I think your plan is a good one for improving your financial situation while also taking care of your personal worries (about the stability of the dollar).

However, I am a bit concerned about your statement that you have at best seven to ten working years left. Does this mean that you anticipate disability at that point, or just that you want to stop working at a “traditional” retirement age?

If it means true disability and an inability for either of you to work, I would start investigating disability programs right now while things are relatively good so that you’re ready for them. If it’s not, then I would not view a “traditional” retirement age as a requirement.

Q8: Rent or buy?
I live in Hawaii where I was born and raised but the problem living in “paradise” is everything is so expensive especially housing.

I am very fortunate to live rent free currently with my boyfriend and his family and I am working on saving to buy a place. I estimate in 3 years I will have the 20% I need to buy a small condo.

However, since my boyfriend and I are not planning to have children, would it even be ideal for us to buy a place with no one to leave it behind.

Rent prices in Hawaii for a 1 bedroom (not all utilities included) start at $1000. To actually buy a 1 bedroom condo starts at minimum $200,000. This is current market prices so I’m not sure how prices will be in a couple years when we are ready to buy.

With mortgage, taxes, insurance and maintenance fees, we could end up easily playing $1500 to $2000 a month on a 1 bedroom condo.

Together my boyfriend and I net about $3500 a month.

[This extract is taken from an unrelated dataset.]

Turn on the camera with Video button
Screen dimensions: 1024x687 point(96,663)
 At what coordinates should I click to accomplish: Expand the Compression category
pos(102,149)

Would it better off in the long run for us to just rent a place for $1000 or more than to buy a place for $1500-2000 to only pay it off and have no one to leave it to?

The difference we save in rent versus a mortgage could be put away for savings for retirement instead.
- Michelle

My opinion is that if you can’t get a mortgage where the interest on that mortgage is less than you’d be paying in rent for somewhere you’d actually life, then you shouldn’t get that mortgage. You should rent.

In your situation, I think renting is the best option for now, but you absolutely should save the difference between your rent and what the condo would cost each month in a savings account.

Then, in a few years, you’ll be able to buy that condo with a down payment, which would lower the monthly payments on that mortgage to a level that would be comparable to your rent.

Q9: Equal interest rate loans
I’ve been reading your blog for about 5 years, and it really helped me get my finances turned around. My question is this: I’ve paid off about 70k of my almost 100k of student and consumer debt that I began with (I was really stupid in the past). My wife and I make about 60k a year, and I put 12% into retirement and 10% into charity, and live frugally to continue paying off debt. What I have left are about 40k of student loan debt from myself and my wife, an 18k car loan, and after reading a lot and doing the spreadsheets, we decided to stop renting, saved up a downpayment, and bought a house in the amount of 118k. The cost is very close to our rental situation, and I plan to live here for at least 15 years.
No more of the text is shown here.